Z rzecznikiem Warszawskiej Kolei Dojazdowej nie udało nam się porozmawiać. Miał wyłączoną komórkę - przebywa na urlopie. Jednak kary dla WKD prawdopodobnie nie będzie.
Większy nadmuch na nagrzaną część
Grzegorz Mazur, rzecznik UTP powiedział nam, że pojazdy Pesy są po kontroli i mogą wracać na tory. Stanie się to za dwa, góra trzy dni.
- Z naszego raportu wynika, że układ klimatyzacji spełnia wszystkie polskie i europejskie normy - podkreśla Mazur. - WKD wraz z Pesą działały błyskawicznie. Wykazały dużą troskę o pasażerów.
- Po ich uwagach dokonaliśmy między modyfikacji kanałów nawiewnych wydłużając je i kierując tym samym nadmuch na najbardziej nagrzaną część pociągu - wyjaśnia Michał Żurowski, rzecznik Pesy. - Modernizacją objęliśmy wszystkie jednostki. Trwa oklejanie szyb pojazdów specjalną folią nieprzepuszczającą promieni słonecznych.
Żurowski komentuje, że Pesa nie jest stroną w postępowaniu wszczętym przez Urząd Transportu Kolejowego.

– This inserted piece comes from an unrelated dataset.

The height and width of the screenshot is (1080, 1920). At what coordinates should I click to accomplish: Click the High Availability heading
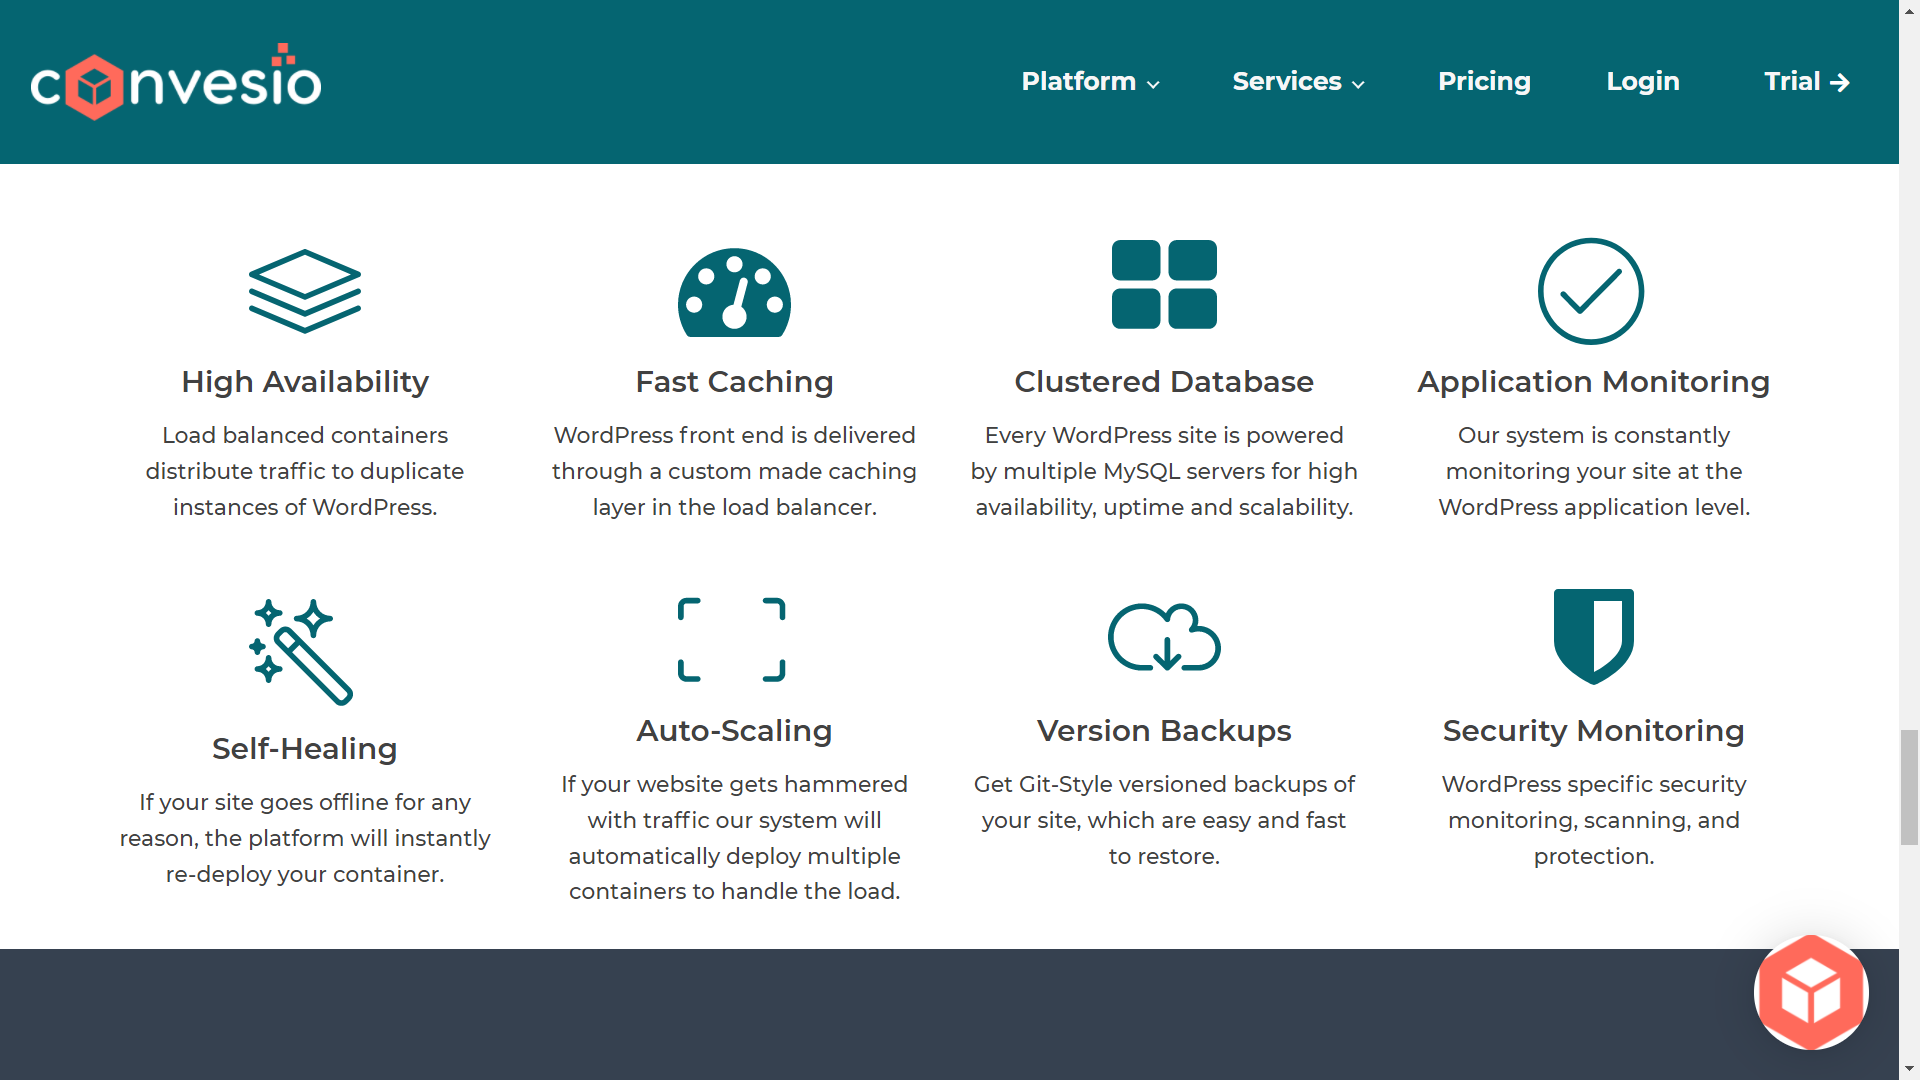[x=305, y=381]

Producent zaproponował powtórny pomiar
- Jednak ze względu na dotychczasową współpracę z Warszawską Koleją Dojazdową, a przede wszystkim mając na uwadze dobro pasażerów, czujemy się współodpowiedzialni za zapewnienie komfortu podróżowania wyprodukowanymi przez nas pojazdami. Dlatego właśnie przerobiliśmy kanały nawiewne, oklejamy szyby specjalną folią i zaproponowaliśmy, by dokonano powtórnego pomiaru układu klimatyzacji - podsumowuje Michał Żurowski.